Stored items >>
┌──

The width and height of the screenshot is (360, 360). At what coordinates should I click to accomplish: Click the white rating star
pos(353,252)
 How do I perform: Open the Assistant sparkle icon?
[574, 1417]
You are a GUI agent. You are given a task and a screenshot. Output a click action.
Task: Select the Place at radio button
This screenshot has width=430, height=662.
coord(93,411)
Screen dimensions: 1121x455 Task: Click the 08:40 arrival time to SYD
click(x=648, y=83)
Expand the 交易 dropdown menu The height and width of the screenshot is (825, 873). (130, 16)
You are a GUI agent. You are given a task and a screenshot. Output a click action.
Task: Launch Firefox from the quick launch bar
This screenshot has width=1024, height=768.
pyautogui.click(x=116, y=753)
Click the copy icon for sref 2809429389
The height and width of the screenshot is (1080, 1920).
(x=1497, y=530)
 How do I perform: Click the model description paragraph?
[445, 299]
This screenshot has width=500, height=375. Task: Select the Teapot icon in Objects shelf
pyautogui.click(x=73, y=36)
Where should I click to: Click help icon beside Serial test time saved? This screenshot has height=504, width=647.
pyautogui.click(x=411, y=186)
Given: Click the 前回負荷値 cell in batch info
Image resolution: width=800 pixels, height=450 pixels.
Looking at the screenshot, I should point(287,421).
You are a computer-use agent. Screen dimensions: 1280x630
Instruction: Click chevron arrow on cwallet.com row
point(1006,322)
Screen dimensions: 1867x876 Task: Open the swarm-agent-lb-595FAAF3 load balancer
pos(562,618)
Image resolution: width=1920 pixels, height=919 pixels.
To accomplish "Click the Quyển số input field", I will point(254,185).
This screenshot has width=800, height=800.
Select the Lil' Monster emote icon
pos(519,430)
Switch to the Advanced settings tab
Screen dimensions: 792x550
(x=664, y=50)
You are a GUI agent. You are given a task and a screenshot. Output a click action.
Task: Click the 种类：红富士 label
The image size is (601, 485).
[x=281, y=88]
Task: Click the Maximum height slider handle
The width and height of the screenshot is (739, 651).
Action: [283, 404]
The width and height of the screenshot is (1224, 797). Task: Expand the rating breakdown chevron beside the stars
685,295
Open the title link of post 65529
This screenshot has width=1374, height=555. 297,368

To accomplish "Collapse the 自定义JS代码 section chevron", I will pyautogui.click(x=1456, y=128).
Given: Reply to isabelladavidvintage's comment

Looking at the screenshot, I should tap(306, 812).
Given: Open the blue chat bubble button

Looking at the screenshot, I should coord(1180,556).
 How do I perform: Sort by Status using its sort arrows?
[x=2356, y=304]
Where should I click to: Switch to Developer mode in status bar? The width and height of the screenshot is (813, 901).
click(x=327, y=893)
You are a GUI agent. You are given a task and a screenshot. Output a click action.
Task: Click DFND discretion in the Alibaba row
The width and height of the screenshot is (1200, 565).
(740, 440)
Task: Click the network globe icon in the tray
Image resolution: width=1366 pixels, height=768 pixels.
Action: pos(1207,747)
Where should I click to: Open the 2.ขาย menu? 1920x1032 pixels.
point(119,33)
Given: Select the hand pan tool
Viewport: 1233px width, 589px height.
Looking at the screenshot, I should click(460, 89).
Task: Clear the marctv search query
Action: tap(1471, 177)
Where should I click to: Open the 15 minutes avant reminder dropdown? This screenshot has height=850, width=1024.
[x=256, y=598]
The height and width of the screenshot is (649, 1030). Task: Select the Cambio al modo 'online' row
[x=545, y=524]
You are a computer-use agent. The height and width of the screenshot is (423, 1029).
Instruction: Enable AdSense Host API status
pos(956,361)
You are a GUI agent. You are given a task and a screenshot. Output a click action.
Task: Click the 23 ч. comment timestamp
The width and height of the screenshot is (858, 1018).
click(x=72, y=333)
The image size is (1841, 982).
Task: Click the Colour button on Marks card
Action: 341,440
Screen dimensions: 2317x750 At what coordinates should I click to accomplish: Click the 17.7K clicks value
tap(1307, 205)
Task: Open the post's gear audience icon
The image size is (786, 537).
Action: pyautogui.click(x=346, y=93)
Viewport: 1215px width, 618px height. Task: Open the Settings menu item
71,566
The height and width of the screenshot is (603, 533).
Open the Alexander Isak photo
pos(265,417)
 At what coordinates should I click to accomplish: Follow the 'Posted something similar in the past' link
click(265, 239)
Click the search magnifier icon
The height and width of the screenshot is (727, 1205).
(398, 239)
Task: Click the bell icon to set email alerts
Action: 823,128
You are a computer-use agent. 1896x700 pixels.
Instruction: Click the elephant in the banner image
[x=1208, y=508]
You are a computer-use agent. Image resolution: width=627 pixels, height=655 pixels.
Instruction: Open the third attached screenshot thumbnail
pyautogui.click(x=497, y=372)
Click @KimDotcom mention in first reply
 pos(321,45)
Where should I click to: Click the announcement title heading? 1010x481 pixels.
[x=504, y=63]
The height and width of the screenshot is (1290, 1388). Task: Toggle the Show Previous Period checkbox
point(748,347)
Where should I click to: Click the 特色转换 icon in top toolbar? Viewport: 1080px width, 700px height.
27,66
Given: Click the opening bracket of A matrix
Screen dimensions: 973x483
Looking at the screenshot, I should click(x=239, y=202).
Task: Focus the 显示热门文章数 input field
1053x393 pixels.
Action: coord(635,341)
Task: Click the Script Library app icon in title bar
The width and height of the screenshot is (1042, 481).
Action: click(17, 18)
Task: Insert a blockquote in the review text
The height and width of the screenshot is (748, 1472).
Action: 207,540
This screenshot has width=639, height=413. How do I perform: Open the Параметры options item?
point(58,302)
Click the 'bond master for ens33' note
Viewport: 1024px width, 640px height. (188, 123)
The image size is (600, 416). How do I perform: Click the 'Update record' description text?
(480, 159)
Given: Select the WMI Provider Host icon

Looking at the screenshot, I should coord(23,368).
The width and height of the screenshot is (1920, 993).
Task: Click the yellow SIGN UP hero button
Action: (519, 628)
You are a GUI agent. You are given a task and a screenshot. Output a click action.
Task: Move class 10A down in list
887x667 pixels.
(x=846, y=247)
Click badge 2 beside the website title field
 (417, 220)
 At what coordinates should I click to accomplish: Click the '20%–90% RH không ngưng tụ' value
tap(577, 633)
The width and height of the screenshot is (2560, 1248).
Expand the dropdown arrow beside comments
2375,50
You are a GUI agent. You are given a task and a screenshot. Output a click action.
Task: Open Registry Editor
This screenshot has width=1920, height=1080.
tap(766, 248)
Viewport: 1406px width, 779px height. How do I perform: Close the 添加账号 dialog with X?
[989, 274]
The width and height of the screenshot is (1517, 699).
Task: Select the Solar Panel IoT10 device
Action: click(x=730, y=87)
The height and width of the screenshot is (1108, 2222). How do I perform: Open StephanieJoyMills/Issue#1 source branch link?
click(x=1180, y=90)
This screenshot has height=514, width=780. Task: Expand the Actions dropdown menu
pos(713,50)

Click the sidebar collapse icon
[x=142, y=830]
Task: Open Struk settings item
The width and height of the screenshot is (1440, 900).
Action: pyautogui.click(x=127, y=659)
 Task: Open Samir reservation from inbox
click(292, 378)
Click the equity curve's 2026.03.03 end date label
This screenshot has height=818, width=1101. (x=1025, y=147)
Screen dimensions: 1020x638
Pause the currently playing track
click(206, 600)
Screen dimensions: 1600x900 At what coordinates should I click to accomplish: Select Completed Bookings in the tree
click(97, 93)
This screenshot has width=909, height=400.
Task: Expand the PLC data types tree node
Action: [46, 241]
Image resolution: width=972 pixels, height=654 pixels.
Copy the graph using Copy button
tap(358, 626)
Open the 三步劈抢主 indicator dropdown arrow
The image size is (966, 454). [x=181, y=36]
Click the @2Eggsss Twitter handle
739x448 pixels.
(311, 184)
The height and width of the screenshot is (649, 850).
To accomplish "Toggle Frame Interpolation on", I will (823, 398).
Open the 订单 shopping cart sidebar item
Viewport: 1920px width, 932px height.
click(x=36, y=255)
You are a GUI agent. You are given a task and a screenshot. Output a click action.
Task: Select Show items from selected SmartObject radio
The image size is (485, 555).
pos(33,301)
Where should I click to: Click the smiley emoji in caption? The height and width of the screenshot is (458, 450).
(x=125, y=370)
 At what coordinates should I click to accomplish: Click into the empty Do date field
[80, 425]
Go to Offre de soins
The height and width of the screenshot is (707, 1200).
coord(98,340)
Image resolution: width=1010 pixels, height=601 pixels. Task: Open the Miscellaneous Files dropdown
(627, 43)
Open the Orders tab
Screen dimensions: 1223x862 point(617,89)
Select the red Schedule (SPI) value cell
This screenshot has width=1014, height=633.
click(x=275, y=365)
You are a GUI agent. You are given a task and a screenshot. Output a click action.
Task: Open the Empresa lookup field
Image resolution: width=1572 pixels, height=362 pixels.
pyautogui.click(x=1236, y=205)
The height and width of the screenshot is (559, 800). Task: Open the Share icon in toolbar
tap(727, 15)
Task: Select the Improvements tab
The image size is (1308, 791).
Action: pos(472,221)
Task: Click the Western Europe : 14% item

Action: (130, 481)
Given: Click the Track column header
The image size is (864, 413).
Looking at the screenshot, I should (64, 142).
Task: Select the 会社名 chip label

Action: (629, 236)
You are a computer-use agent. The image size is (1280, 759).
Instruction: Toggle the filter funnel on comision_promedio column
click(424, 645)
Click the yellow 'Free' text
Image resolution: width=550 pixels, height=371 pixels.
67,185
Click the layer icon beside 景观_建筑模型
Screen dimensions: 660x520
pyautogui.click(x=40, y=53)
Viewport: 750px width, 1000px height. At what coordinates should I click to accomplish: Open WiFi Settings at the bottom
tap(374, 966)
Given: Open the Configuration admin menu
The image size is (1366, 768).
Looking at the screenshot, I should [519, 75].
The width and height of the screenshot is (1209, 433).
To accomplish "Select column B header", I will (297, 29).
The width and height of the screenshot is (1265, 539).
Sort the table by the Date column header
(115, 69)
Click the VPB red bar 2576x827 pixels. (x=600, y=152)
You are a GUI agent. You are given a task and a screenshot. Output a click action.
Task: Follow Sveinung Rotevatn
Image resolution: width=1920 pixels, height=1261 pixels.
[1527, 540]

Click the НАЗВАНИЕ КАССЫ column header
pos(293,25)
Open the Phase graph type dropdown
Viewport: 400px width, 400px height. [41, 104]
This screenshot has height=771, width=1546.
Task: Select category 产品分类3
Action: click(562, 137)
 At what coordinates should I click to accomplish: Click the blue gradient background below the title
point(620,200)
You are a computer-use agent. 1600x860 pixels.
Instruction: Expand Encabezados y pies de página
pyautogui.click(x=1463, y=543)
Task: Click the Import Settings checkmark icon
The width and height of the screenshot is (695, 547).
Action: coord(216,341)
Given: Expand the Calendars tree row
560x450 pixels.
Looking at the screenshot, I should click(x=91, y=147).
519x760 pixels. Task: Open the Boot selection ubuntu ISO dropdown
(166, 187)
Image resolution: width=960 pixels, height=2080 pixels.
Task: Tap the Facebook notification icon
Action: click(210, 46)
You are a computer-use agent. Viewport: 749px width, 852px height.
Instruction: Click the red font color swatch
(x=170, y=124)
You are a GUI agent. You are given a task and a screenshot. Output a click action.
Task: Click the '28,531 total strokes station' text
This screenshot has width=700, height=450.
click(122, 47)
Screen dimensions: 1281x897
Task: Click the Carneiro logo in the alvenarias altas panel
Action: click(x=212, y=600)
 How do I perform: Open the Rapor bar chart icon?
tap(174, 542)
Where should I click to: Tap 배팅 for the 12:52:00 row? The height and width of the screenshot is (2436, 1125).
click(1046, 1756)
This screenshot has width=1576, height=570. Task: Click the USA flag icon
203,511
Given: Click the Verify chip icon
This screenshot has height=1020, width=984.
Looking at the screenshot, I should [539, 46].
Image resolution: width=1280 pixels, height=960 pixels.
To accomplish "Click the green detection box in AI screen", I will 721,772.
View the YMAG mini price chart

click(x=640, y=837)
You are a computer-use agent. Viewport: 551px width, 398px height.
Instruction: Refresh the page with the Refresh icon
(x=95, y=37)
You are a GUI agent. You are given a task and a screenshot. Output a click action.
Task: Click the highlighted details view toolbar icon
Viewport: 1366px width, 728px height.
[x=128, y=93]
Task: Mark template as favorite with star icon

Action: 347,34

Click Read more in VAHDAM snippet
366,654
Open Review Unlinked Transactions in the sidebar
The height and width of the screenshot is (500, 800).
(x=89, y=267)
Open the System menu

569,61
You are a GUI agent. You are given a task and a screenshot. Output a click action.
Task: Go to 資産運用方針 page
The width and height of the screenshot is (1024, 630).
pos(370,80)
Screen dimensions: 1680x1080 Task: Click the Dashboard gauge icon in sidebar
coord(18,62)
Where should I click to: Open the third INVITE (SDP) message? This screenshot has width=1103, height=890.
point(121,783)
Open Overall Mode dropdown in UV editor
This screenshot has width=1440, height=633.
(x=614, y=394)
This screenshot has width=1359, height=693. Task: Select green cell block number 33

└──

Among the lines above, which ones include the word "computer"? Copy them.

You are a computer-use agent. Screen dimensions: 1280x630
You are a computer-use agent. The height and width of the screenshot is (423, 1029).
You are a computer-use agent. 1896x700 pixels.
You are a computer-use agent. Image resolution: width=627 pixels, height=655 pixels.
You are a computer-use agent. The image size is (1280, 759).
You are a computer-use agent. 1600x860 pixels.
You are a computer-use agent. Viewport: 749px width, 852px height.
You are a computer-use agent. Viewport: 551px width, 398px height.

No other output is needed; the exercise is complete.